• **EXERCISE REQUIREMENTS**: Go to the line in the data below that contains "Task: Select the 'Дневна". Write it out exactly, along with every later line through the last, and nothing else.

[Data items]
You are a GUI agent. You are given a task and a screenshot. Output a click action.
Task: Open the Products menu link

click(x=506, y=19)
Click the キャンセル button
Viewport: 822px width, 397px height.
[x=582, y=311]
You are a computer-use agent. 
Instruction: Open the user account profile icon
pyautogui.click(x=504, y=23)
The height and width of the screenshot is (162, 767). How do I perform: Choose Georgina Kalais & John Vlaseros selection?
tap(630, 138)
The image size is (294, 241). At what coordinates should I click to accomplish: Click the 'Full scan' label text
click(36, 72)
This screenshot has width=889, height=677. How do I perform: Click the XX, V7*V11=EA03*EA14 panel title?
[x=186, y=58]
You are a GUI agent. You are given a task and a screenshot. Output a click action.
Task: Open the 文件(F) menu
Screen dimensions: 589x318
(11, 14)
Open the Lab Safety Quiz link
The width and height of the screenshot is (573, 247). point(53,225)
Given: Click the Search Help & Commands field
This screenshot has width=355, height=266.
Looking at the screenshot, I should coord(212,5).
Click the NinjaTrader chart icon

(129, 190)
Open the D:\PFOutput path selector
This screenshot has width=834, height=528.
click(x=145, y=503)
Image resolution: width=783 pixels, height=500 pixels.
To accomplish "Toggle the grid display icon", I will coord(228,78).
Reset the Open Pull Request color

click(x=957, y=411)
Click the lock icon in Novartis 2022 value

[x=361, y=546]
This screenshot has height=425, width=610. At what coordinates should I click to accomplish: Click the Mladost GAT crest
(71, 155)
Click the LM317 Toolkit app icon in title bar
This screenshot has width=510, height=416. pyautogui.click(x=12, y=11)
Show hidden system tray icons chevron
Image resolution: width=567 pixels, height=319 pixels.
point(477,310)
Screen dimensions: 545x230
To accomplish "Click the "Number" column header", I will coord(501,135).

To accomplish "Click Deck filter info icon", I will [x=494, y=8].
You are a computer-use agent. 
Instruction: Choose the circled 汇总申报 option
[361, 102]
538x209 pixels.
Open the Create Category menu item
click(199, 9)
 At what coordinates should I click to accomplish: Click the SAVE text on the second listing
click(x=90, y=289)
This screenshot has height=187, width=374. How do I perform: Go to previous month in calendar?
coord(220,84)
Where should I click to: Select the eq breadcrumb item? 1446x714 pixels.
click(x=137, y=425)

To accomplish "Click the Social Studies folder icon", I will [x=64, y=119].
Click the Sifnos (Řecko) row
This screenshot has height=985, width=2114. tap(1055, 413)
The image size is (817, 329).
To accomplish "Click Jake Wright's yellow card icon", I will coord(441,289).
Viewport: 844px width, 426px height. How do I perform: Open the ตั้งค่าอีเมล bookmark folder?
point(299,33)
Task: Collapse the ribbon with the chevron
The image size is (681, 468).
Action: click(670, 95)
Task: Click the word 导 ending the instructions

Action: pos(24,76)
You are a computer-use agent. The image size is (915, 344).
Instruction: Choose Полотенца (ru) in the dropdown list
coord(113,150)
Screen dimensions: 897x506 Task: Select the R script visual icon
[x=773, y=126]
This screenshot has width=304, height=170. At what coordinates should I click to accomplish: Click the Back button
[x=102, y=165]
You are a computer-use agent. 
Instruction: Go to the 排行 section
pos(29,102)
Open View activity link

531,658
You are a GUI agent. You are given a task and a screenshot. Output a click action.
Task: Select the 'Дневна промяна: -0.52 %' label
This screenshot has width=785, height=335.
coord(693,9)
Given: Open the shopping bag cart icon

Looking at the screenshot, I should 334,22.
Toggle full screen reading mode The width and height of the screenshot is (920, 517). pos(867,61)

• **OUTPUT OF THE EXERCISE**:
Task: Select the 'Дневна промяна: -0.52 %' label
This screenshot has width=785, height=335.
coord(693,9)
Given: Open the shopping bag cart icon

Looking at the screenshot, I should 334,22.
Toggle full screen reading mode The width and height of the screenshot is (920, 517). pos(867,61)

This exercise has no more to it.